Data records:
-*-
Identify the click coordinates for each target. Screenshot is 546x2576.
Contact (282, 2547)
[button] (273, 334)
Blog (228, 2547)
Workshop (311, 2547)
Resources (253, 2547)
-*-
The problem
Print each entry above exactly as given.

Problem solution
Identify the click coordinates for each target. Screenshot is 546x2576.
Contact (282, 2547)
[button] (273, 334)
Blog (228, 2547)
Workshop (311, 2547)
Resources (253, 2547)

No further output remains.